Adapted from RCGP, Acutely ill children by Ann Van den Bruel and Matthew Thompson June 14
A feverish child is very common and many of them consult the GP or go to the A and E department. Emergency admissions to hospital with febrile illness are increasing even though admissions for serious causes of infections are relatively rare at less than one percent of febrile children seen in primary care. These serious illnesses are mainly caused by pneumonia, urinary tract infection and many fewer by sepsis, meningitis and osteomyelitis. The trick is to be able to recognise the very few children with serious illnesses as soon as possible. This is where it becomes so difficult as the early stages of illness are non specific. Up to half of children with meningococcal disease, for example, are not recognised as such at first contact.
Parents often correctly realise that their child has a much more serious illness than usual, indeed this indicates 14 times the likelihood that there is a serious illness, but other times their description of catastrophe bears little resemblance to what the doctor or nurse sees.
Some clinical signs are more useful than others. For instance if the temperature is over 40 degrees, the risk of serious illness is raised from 1% to 5%. Other important signs are cyanosis (blue lips), poor peripheral circulation (mottled hands and feet), rapid breathing, crackles on listening to the lungs, reduced breath sounds, meningeal irritation (causing a high pitched cry or a stiff neck), petechial bruising, (non blanching bruised looking rash), and reduced level of consciousness, ( drowsy or incoherent).
Combinations of features can help sort out potentially serious from not serious causes.
The only prediction rule that has been tested is this. If one of these is present then there is a 6% chance of a serious infection:
the clinician has a gut feeling something is wrong, the child is breathless, the temperature is over 39.5 degrees, and there is diarrhea in a child aged 1-2.5 years.
If NONE of these are present however there is a 0% chance of a serious infection. That is, no concern from a doctor, no breathlessness, a fever under 39.5 and no diarrhea aged 1-2.5 or diarrhea but in a child out with this age range.
Symptoms and signs can change over time of course so vigilance from the parents is still needed.
Meningococcal disease may be lethal. The trouble is that in the first 8 hours of the illness, it presents with the usual flu like symptoms of fever, headache and sore throat. Typical symptoms of meningitis only occur after 13 to 16 hours. These include neck stiffness, rash, fits or loss of consciousness. They also don’t occur in all children with the illness. Other symptoms that can help are leg pain and also the less distinguishing skin pallor or blueness and cold hands and feet.
80% of all serious infections are due to pneumonia.

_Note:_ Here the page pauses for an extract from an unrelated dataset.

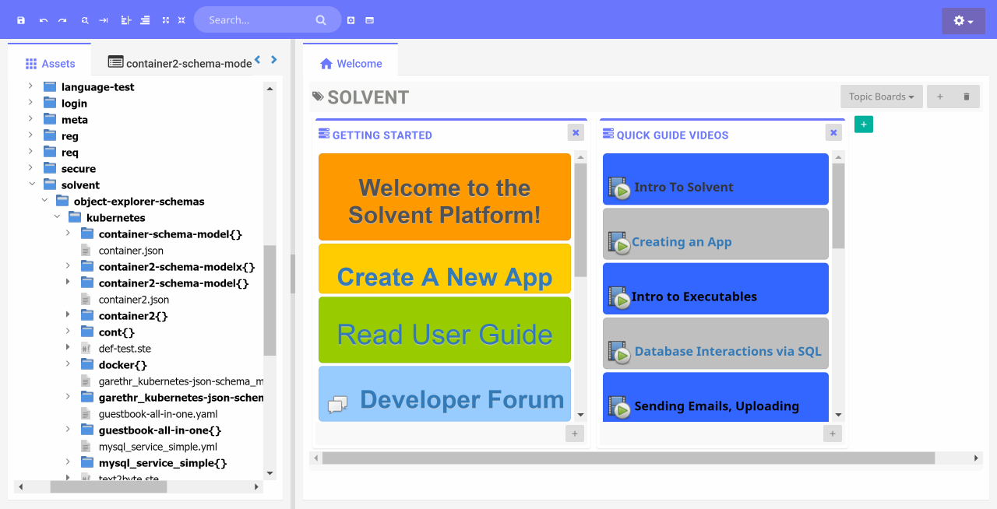Click in the Search input field
Viewport: 997px width, 509px height.
pos(257,20)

This is obvious when you have an ill looking child, who is breathing fast and has a low oxygen saturation and on blood testing a raised CRP.
If a doctor has no concerns about the child AND there is no shortness of breath however, it is very unlikely that the child has pneumonia.

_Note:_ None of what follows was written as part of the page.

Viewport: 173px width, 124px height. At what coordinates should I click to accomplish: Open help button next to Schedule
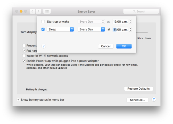[154, 99]
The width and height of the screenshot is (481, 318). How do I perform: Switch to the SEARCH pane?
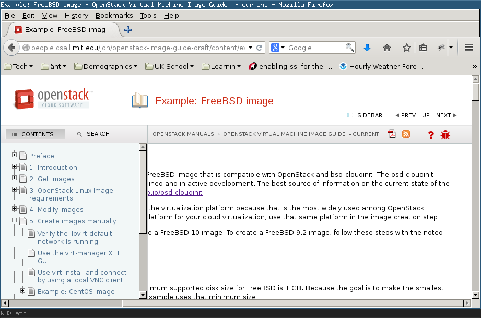(93, 134)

Heart rates and breathing rates can be raised in sick children but when this becomes abnormal is still a matter of debate.
If a doctor has concerns about a child, this raises the chances of serious illness from less than 1% to 11%.
Blood testing is rarely done in primary care but when done perhaps in the A and E department, CRPs under 20 and procalcitonin levels under 0.5 ng/ml rule out serious infections.
Safety netting advice is particularly important if the diagnosis is not clear, there could be complications of a particular diagnosis or the child is at a higher risk of getting complications.
Although children are getting healthier, acute infections remain common, and parental concern leads to many presentations at the surgery or in A and E. How to distinguish serious illness that needs quick intervention from non serious illness that can be managed at home remains a challenge.